- TASK INSTRUCTIONS: Substitute "Handheld" for "Hand-held" in the lines starting with the line containing "Sort by: (274, 143)" and going on through the line containing "View Details [button] (252, 211)". Write out only those lines, with nothing else altered.
------ RECORDS SHOWN
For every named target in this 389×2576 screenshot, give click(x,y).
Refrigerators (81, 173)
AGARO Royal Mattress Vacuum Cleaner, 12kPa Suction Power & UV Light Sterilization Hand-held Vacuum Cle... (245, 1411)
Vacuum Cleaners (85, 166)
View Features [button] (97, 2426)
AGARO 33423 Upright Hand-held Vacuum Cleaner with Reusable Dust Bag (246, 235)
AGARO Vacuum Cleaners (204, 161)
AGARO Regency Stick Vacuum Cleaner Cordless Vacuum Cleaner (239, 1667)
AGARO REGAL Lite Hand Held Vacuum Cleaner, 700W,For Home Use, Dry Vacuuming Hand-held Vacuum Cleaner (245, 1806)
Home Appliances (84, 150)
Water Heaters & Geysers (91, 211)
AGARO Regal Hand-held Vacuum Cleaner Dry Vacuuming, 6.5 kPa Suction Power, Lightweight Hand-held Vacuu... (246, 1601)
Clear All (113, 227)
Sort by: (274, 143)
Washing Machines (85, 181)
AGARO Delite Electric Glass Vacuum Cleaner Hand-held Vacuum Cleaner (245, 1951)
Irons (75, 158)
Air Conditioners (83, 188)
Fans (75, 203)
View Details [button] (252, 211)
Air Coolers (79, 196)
------------
------ RECORDS SHOWN
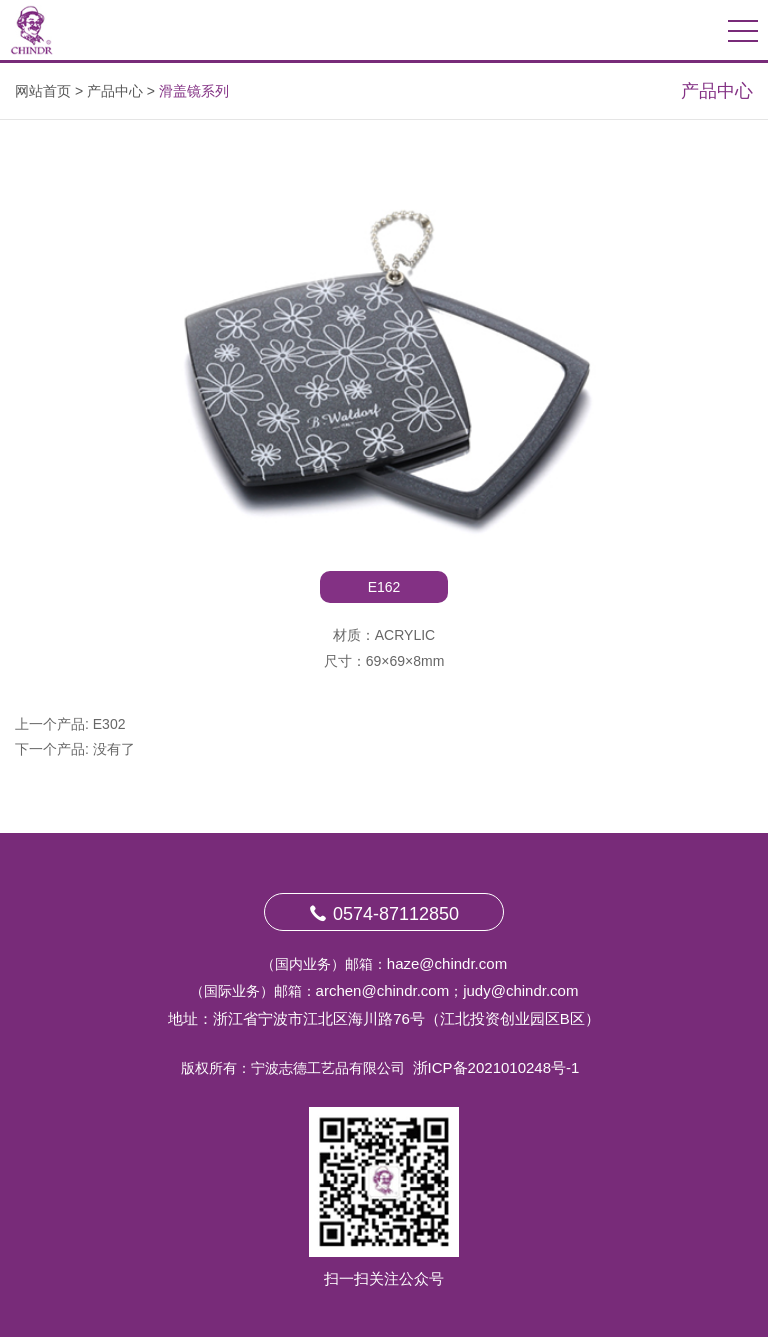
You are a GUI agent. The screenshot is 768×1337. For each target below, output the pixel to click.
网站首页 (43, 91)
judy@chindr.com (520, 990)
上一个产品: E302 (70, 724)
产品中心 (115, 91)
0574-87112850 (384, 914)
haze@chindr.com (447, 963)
------------
- TASK RESULT:
Sort by: (274, 143)
Washing Machines (85, 181)
AGARO Delite Electric Glass Vacuum Cleaner Handheld Vacuum Cleaner (245, 1951)
Irons (75, 158)
Air Conditioners (83, 188)
Fans (75, 203)
View Details [button] (252, 211)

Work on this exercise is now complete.